It has support for IPv4, IPv6 firewall settings and for ethernet bridges and a 
separation of runtime and permanent configuration options. It also provides an 
interface for services or applications to add ip*tables and ebtables rules 
directly. 


Development
-----------
To check out the source repository, you can use:

  git clone https://github.com/firewalld/firewalld.git

This will create a local copy of the repository.

Language Translations
---------------------
Firewalld uses GNU gettext for localization support. Translations can be done
using Fedora's Weblate instance [1]. Translations are periodically merged into
the main firewalld repository.

[1] https://translate.stg.fedoraproject.org/projects/firewalld/

Working With The Source Repository
----------------------------------
Install the following requirements or packages:

  desktop-file-utils: /usr/bin/desktop-file-install
  gettext
  intltool
  glib2: /usr/bin/glib-compile-schemas
  glib2-devel: /usr/share/aclocal/gsettings.m4
  systemd-units
  iptables
  ebtables
  ipset

For use with Python 3:

  python3-dbus
  python3-slip-dbus
  python3-decorator
  python3-gobject
  python3-nftables (nftables >= 0.9.3)

For use with Python 2:

  dbus-python
  python-slip-dbus (http://fedorahosted.org/python-slip)
  python-decorator
  pygobject3-base (non-cairo parts of pygobject3)
  python-nftables (nftables >= 0.9.3)

To be able to create man pages and documentation from docbook files:

  docbook-style-xsl
  libxslt

Use the usual autoconf/automake incantation to generate makefiles

  ./autogen.sh
  ./configure

You can use a specific python interpreter by passing the PYTHON variable. This
is also used by the testsuite.

  ./configure PYTHON=/path/to/python3

Use

  make

to create the documentation and to update the po files.

Use

  make check

to run the testsuite. Tests are run inside network namespaces and do not
interfere with the host's running firewalld. They can also be run in parallel
by passing flags to autotest.

  make check TESTSUITEFLAGS="-j4"

The testsuite also uses keywords to allow running a subset of tests that
exercise a specific area.
For example:

  make check TESTSUITEFLAGS="-k rich -j4"
   24: rich rules audit                                ok
   25: rich rules priority                             ok
   26: rich rules bad                                  ok
   53: rich rules audit                                ok
   23: rich rules good                                 ok
   55: rich rules bad                                  ok
   74: remove forward-port after reload                ok

You can get a list of tests and keywords

  make -C src/tests check TESTSUITEFLAGS="-l"

Or just the keywords

  make -C src/tests check TESTSUITEFLAGS="-l" \
    |awk '/^[[:space:]]*[[:digit:]]+/{getline; print $0}' \
    |tr ' ' '\n' |sort |uniq

There are integration tests. Currently this includes NetworkManager. These may
be _destructive_ to the host. Run them in a disposable VM or container.

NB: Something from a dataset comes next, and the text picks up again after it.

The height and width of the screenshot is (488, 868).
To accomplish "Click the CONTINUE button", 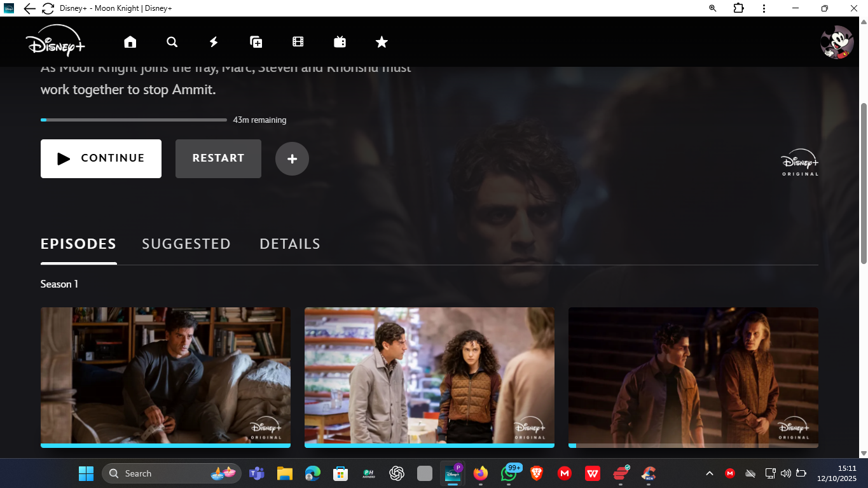I will point(100,158).
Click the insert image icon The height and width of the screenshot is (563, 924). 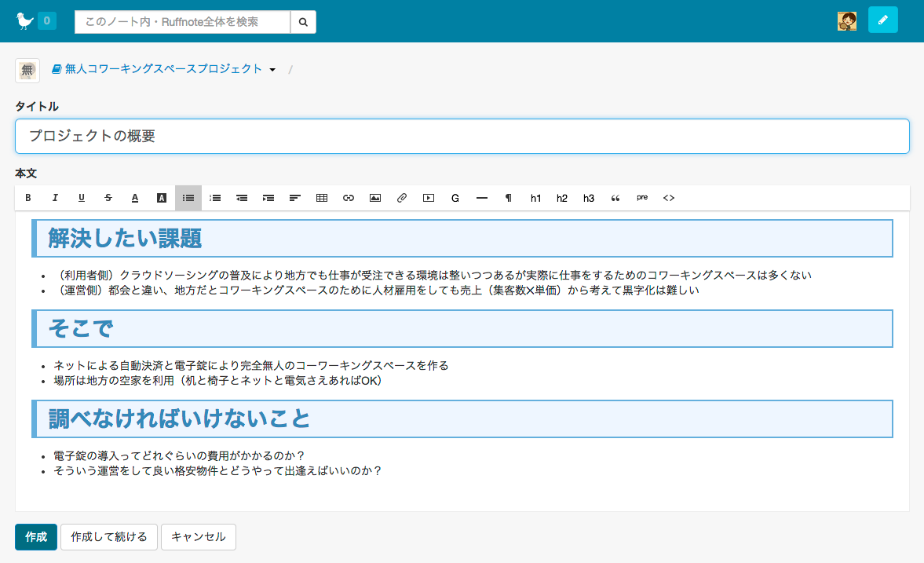point(375,198)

    make check-integration

There is also a check-container target that will run the testsuite inside
various podman/docker containers. This is useful for coverage of multiple
distributions. It also runs tests that may be destructive to the host such as
integration tests.

  make check-container TESTSUITEFLAGS="-j4"

OCI Container Image
-------------------
As part of the `dist` build target an OCI container image is generated. This is
distributed alongside the normal release tarball. It can be used to run
firewalld from a container. The containerized firewalld will _not_ integrate
with the host (e.g. podman, libvirt, NetworkManager).

To manually load the container image into your environment:
        
  # podman load -i .../path/to/firewalld-oci-<ver>.tar

To fetch the image from quay.io:

  # podman pull quay.io/firewalld/firewalld:<ver>

where <ver> is optional. latest will be used if omitted.
                  
To start the daemon/container:
                          
  # podman run -d --network host --privileged \
                  --name my-firewalld firewalld

Firewalld's configuration will live inside the container. Therefore
users may want to occasionally `podman commit` the image.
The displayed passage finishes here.